> WHAT IS BEING ASKED: The lines to repeat are those below from the one containing "[Instagram] (90, 2114)" down to the one containing "Leadership (20, 2444)", both included; reproduce them exactly and nothing else.

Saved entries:
::::
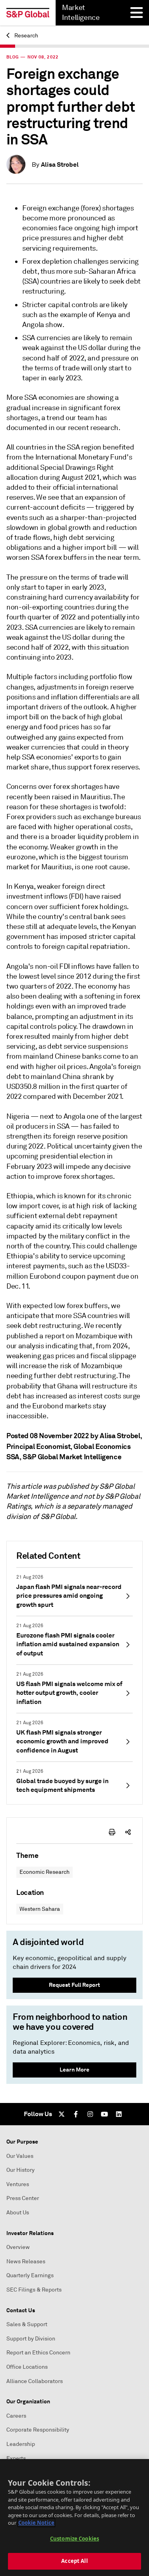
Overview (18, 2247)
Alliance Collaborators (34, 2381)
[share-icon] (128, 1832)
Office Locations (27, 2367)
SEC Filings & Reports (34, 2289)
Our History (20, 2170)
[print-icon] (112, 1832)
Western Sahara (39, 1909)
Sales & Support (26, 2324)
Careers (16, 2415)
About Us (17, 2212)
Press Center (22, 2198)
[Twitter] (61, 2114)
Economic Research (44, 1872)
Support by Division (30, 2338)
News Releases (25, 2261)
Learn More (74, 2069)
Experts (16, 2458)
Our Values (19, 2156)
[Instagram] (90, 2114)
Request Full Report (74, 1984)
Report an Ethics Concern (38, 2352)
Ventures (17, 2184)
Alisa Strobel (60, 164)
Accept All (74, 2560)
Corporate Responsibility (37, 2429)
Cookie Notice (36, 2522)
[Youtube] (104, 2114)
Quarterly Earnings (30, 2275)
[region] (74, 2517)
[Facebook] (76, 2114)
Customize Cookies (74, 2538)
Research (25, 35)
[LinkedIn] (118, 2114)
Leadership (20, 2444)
::::
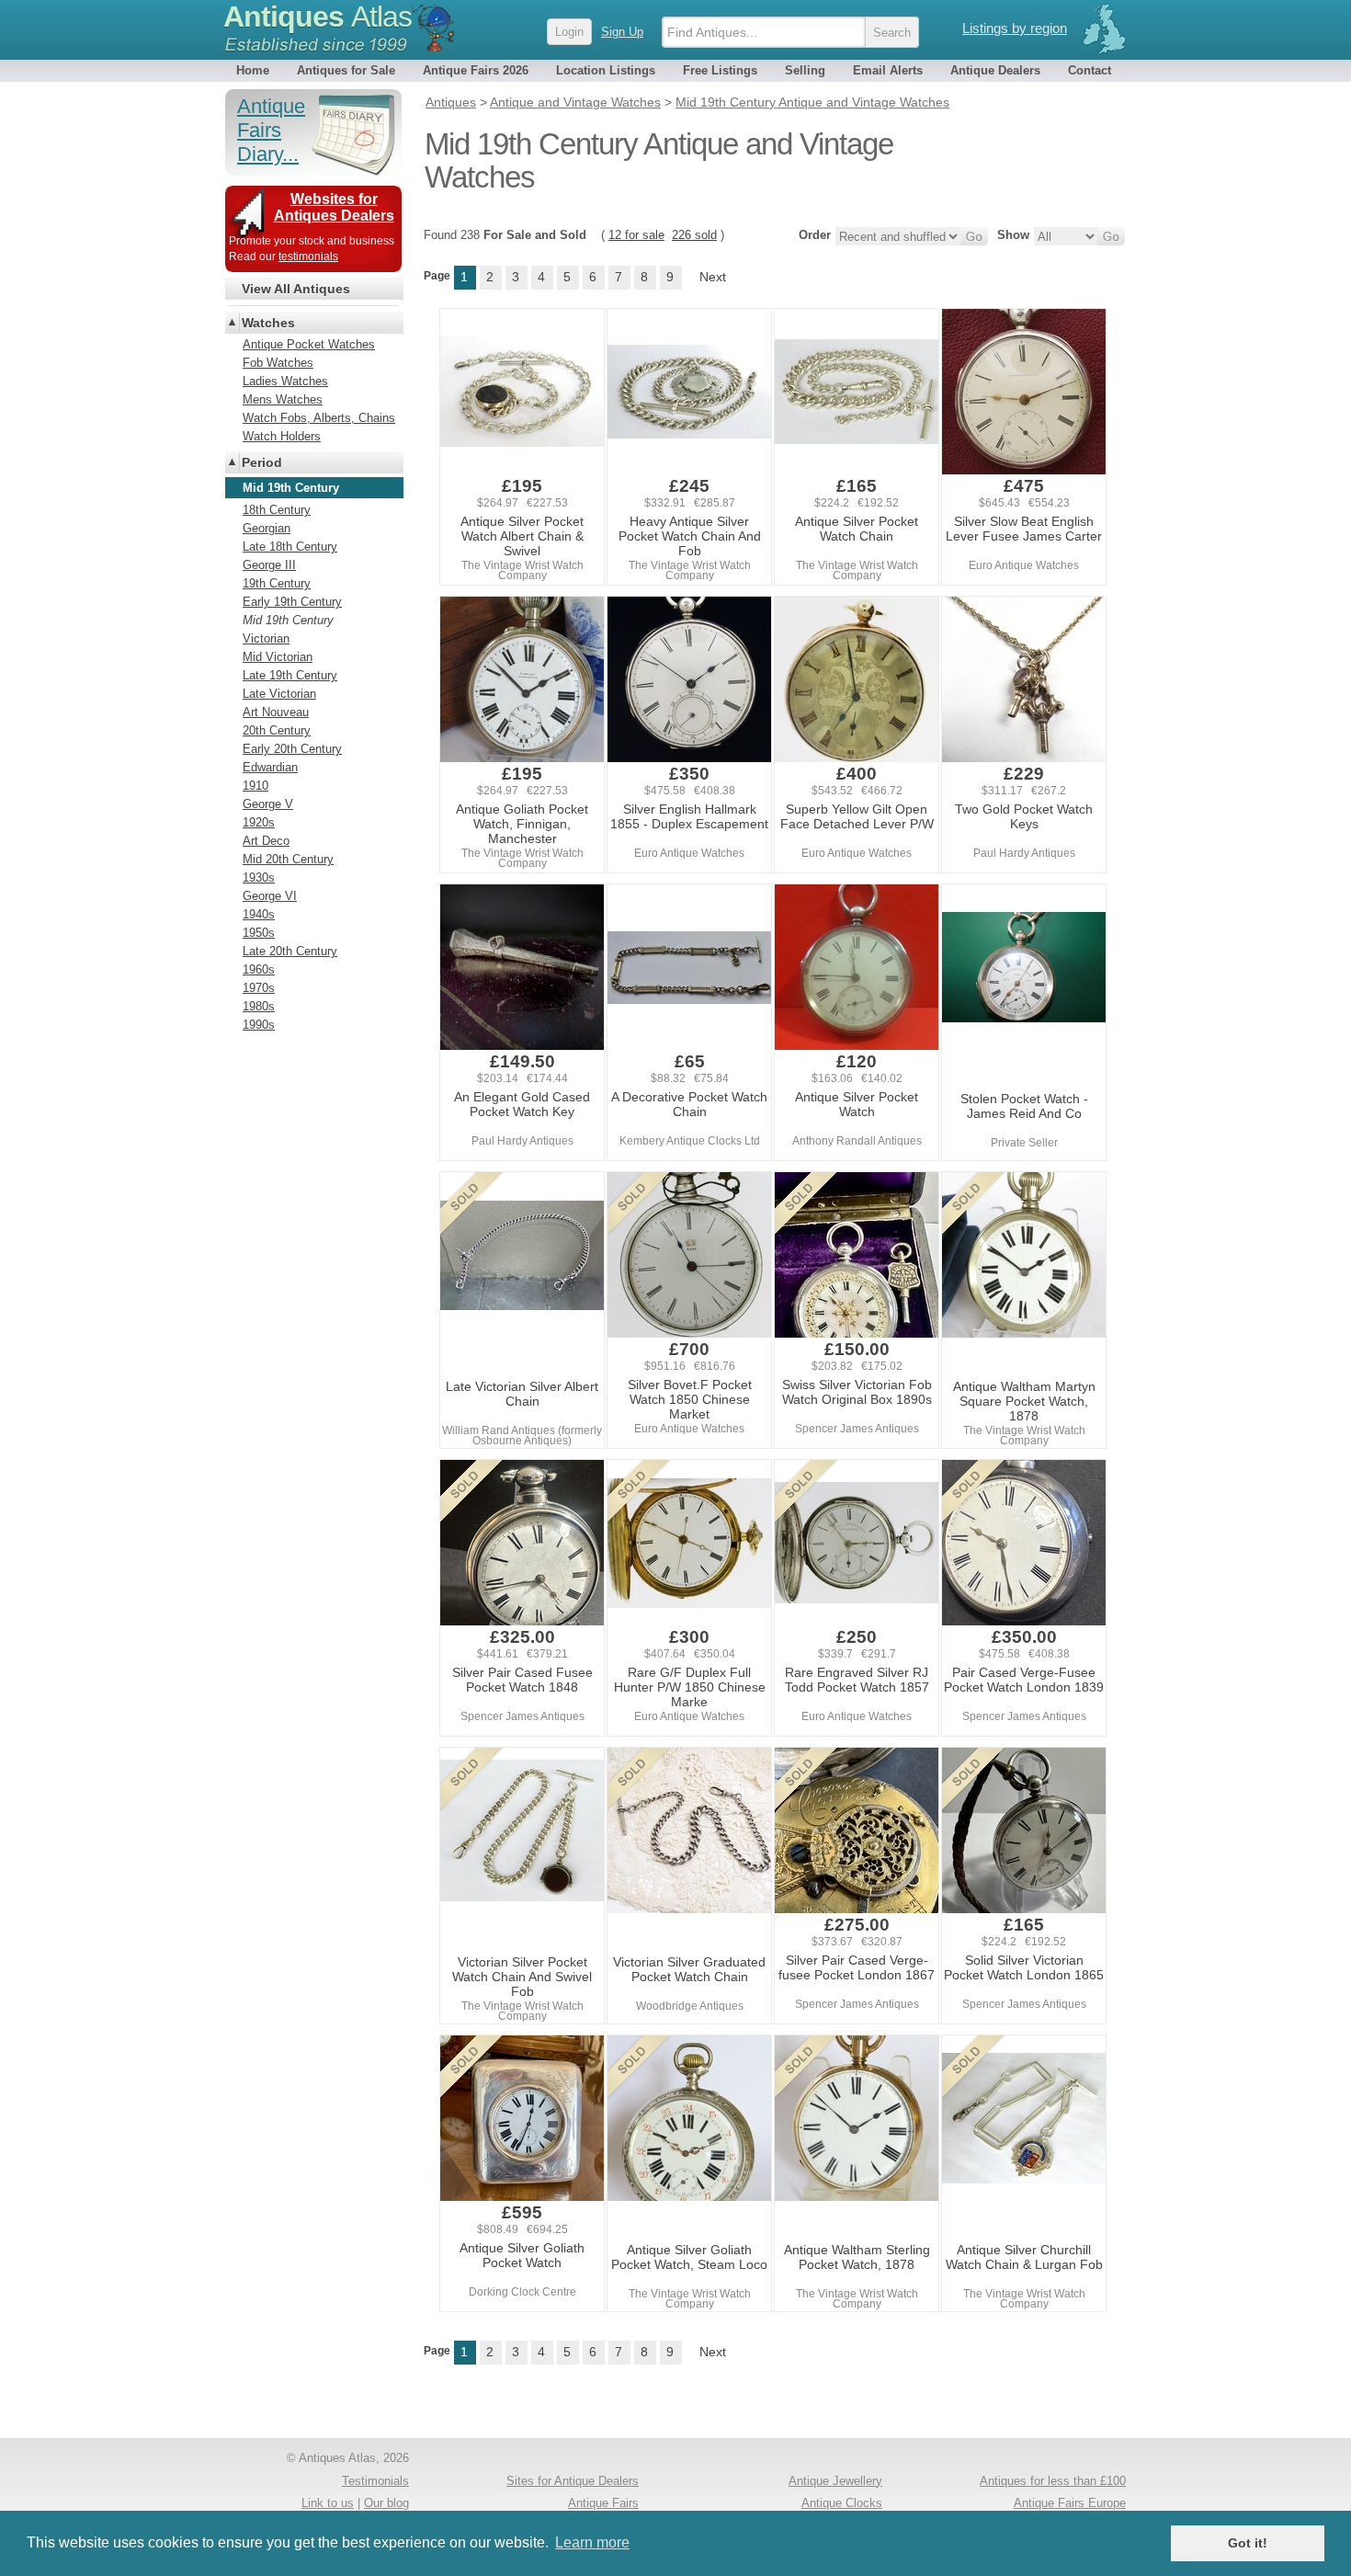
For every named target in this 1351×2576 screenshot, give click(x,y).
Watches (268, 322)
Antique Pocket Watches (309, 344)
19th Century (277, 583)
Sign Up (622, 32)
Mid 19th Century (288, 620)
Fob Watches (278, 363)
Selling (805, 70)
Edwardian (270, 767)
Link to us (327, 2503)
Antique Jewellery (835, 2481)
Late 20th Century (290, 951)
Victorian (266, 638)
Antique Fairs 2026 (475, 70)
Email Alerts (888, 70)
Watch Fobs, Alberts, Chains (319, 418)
::::
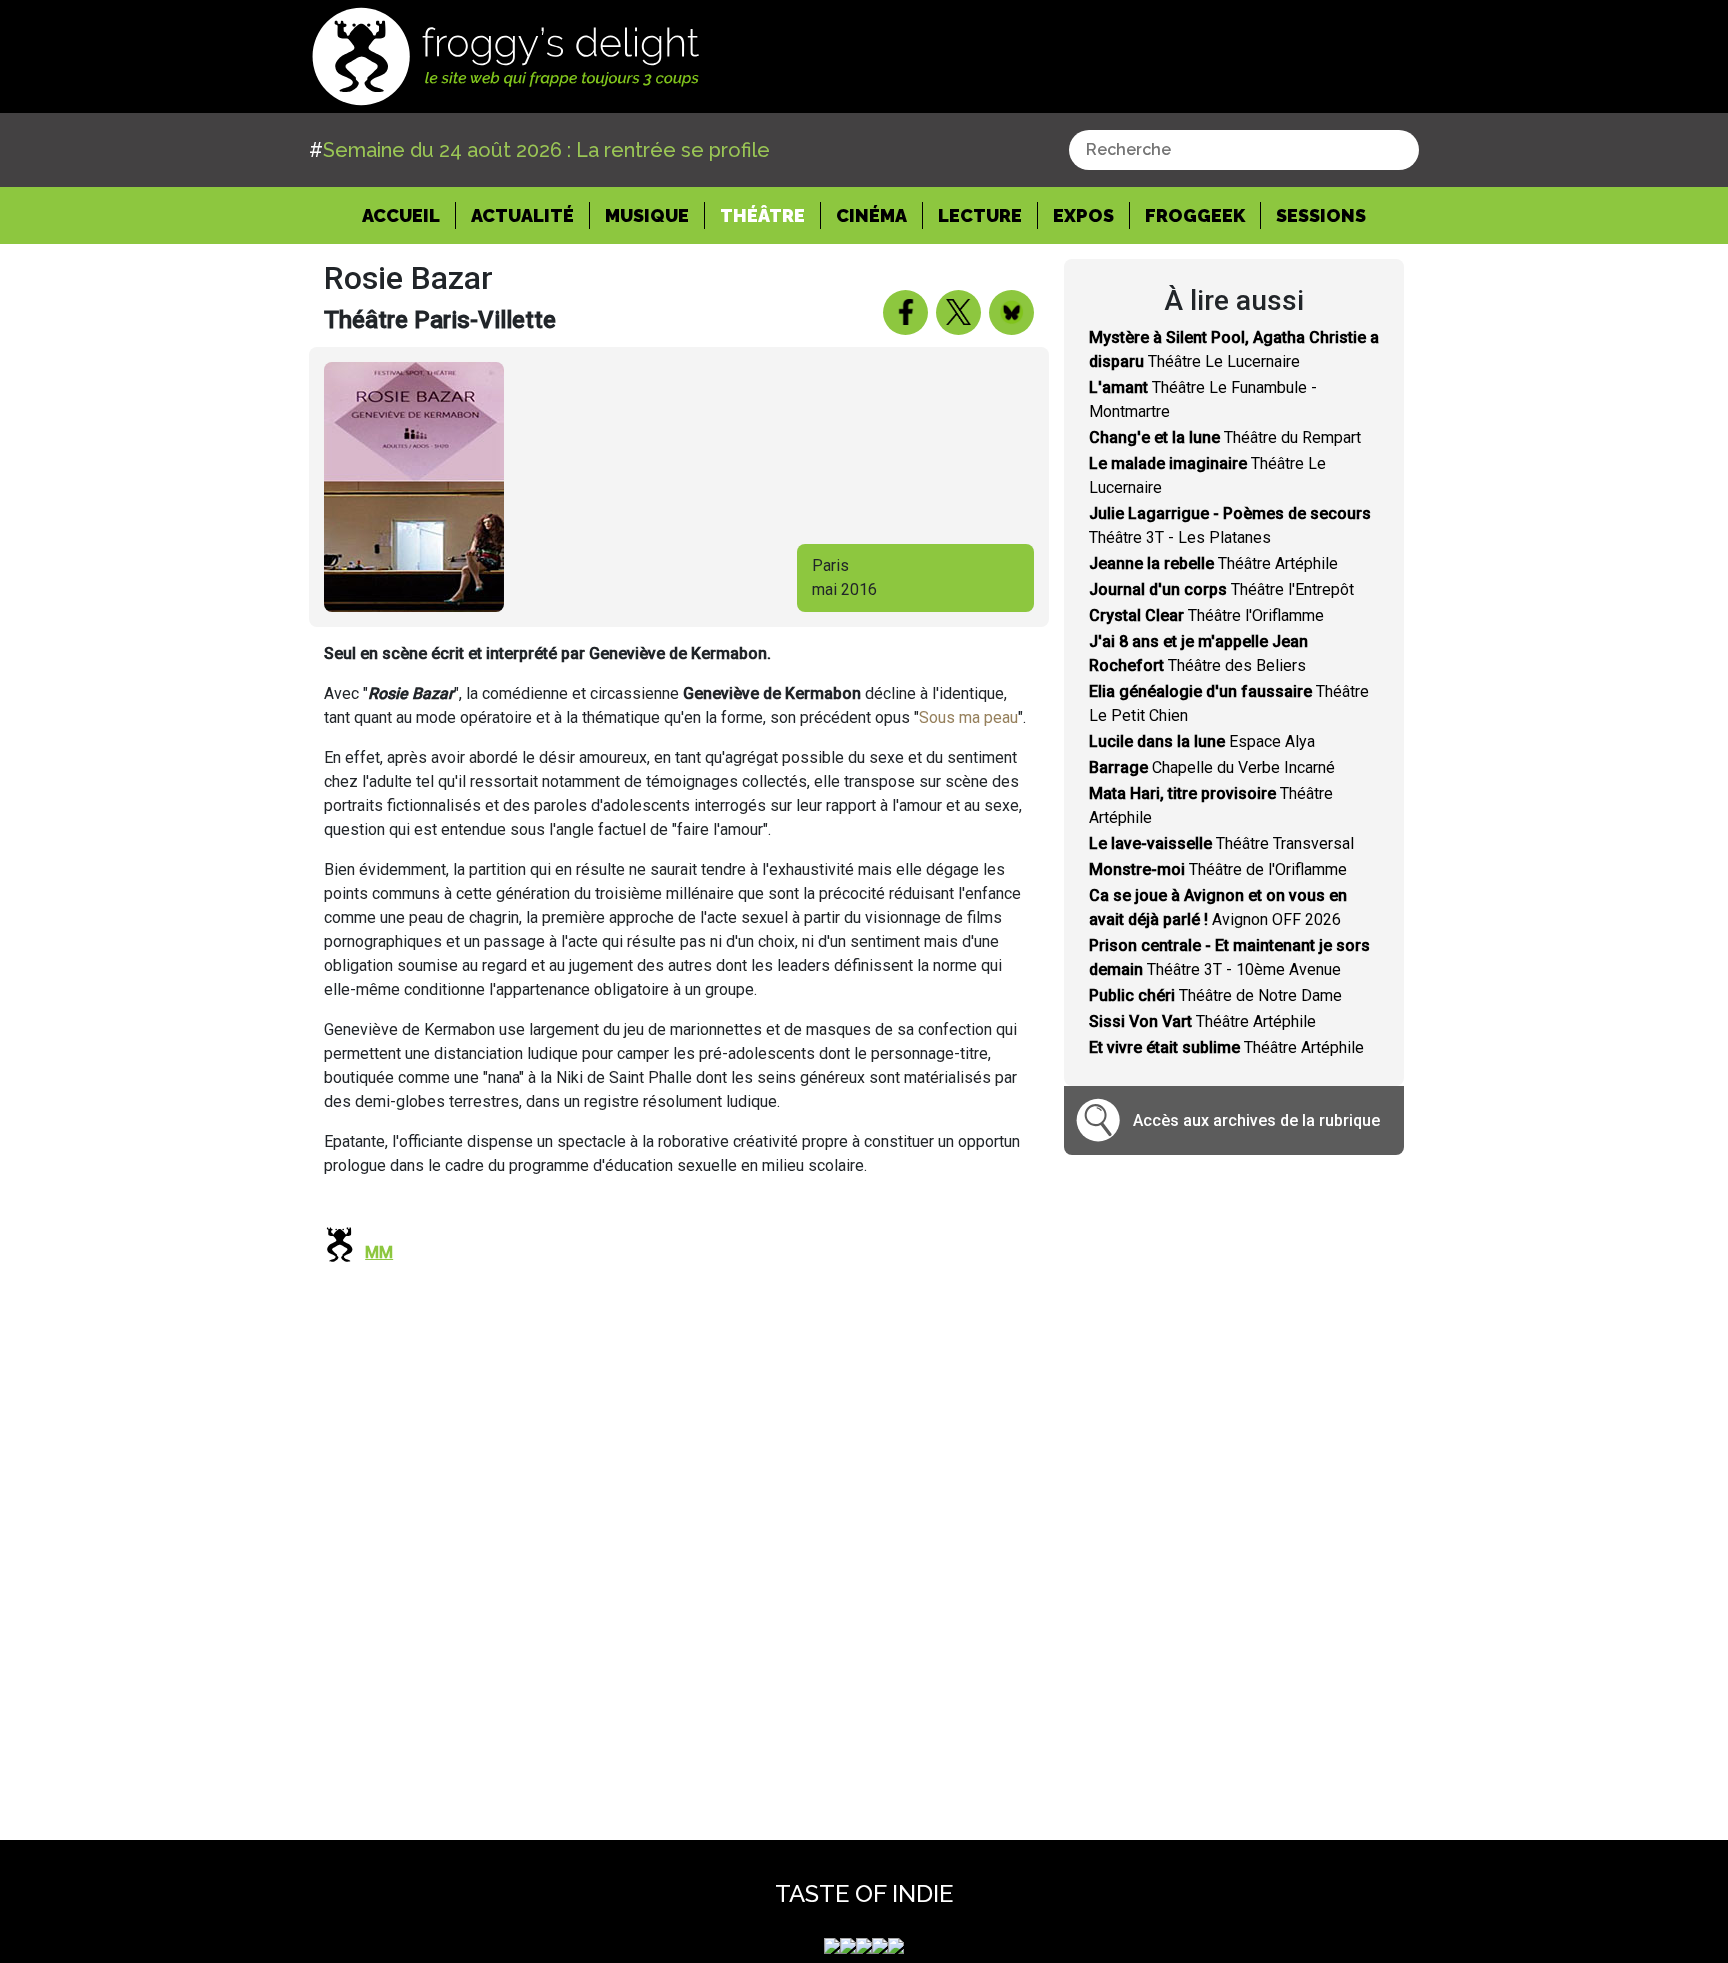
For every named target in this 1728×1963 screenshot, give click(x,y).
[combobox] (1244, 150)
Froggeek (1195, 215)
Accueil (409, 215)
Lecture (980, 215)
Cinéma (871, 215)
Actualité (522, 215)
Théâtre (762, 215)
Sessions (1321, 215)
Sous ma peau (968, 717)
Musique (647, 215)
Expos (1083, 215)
::::
> RESULT:
[Instagram] (90, 2114)
Request Full Report (74, 1984)
Report an Ethics Concern (38, 2352)
Ventures (17, 2184)
Alisa Strobel (60, 164)
Accept All (74, 2560)
Corporate Responsibility (37, 2429)
Cookie Notice (36, 2522)
[Youtube] (104, 2114)
Quarterly Earnings (30, 2275)
[region] (74, 2517)
[Facebook] (76, 2114)
Customize Cookies (74, 2538)
Research (25, 35)
[LinkedIn] (118, 2114)
Leadership (20, 2444)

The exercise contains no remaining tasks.